Мы перед крутой, почти отвесной тропинкой. Ползем, цепляясь за камни. Позвякивают ружья. Разбойники мы! Внизу плачет маленькая собачка. Ее окончательно разобидели: привязали к ослу и оставили внизу. Мне видно сверху, как осел пасется, не обращая на нее никакого внимания, а она тащится за ним. Обидно.

…Вот мы наверху горы. Там, впереди, лощина в густых зарослях. Там кабан. Вдали кричит кто-то:

– А-га-га-га-га-а!

Что-то хлопает.

Это наш загонщик пугает кабана. Далеко коротким, плачущим лаем затявкали собаки.

Я сижу одна на камне, в кустах. Налево белеет Дор. Еще дальше торчит из-за скалы ружье притаившегося бандита. Кабана будут гнать прямо на нас.

Солнце взошло. Выкатилось сразу – желтое, яркое, мокрое. Начало свою долгую, летнюю страду.

"Целый день по голубой пустыне
Ходит солнце – одинокий царь…"

Рассвет всегда так неизъяснимо волнует меня. Час рассвета – страшный час. Во всей природе – и в живом существе особенно – вызывает он корневое, глубокое потрясение. Люди умирают чаще всего на рассвете. Ночь борется, стремясь остаться, овладеть миром, и каждый раз, когда свет побеждает, когда раздирается черная завеса и подымается пламенеющий гневом и радостью великий властелин, под пение, звон и ликующие клики своего царства, сколько бы мы ни глушили душу свою тусклостью "сознательной" жизни, какая бы блеклая и сухая она ни была, она не может не восприять этих эманации экстатического восторга, от которых дрожит вселенная в час рассвета.

Кусты и трава покрыты пленкой росы, точно сладости в бакалейном магазине слюдяной бумажкой.

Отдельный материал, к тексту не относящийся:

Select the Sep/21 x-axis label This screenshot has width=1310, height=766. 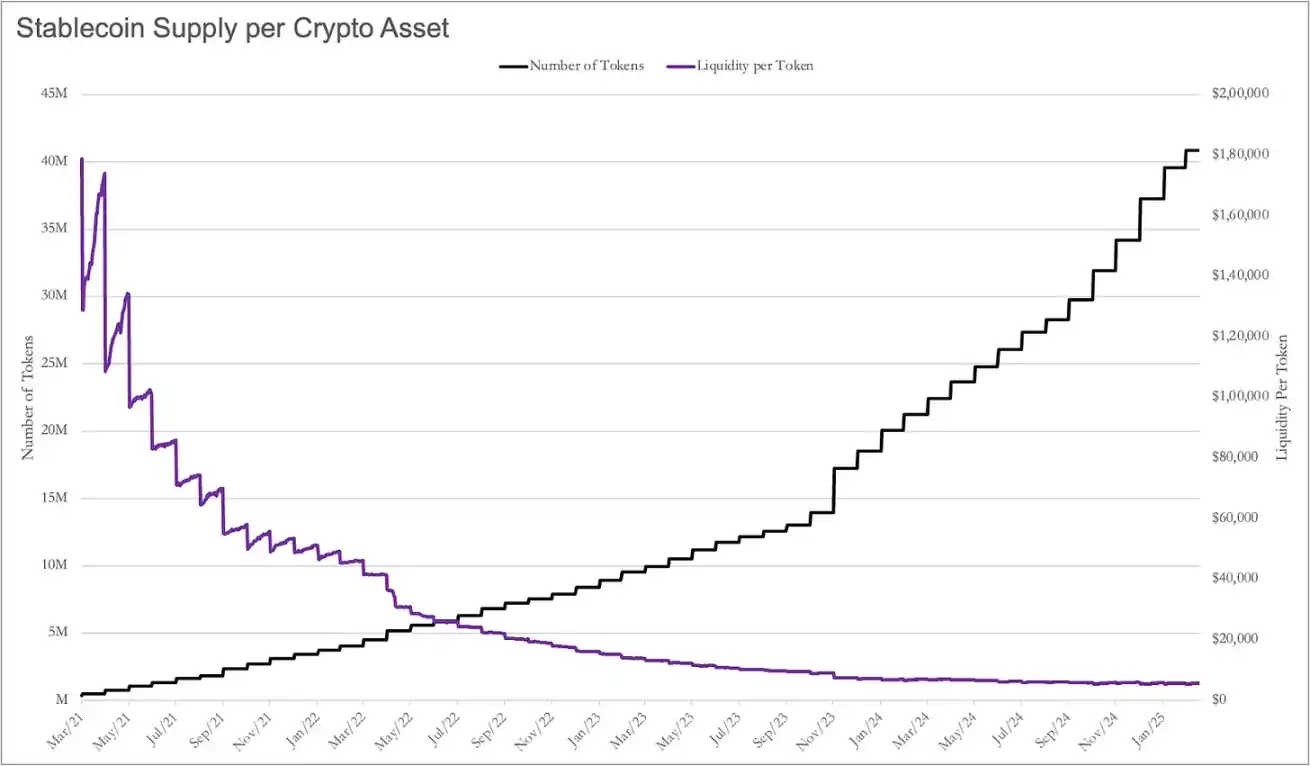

Роса блестит, дрожит, кипит под солнцем, шевелит стебельки. А дальше фимиамные голубо-розовые горы собирают последнюю дымку тумана с раскрывшегося торжествующего моря.

Восторг и благоговение!

Ведь лучшие качества человеческого духа сравниваем мы всегда спокон веку с ними – с морем, со скалами. "Непреклонный, как скала", "могучий, как море", "свободный, как ветер" и "радостный и жаркий, как солнце". А с чем сравнишь их? Ни высшего, ни даже подобного нет.

Собаки тявкают ближе. Гонят… Вдали выстрел.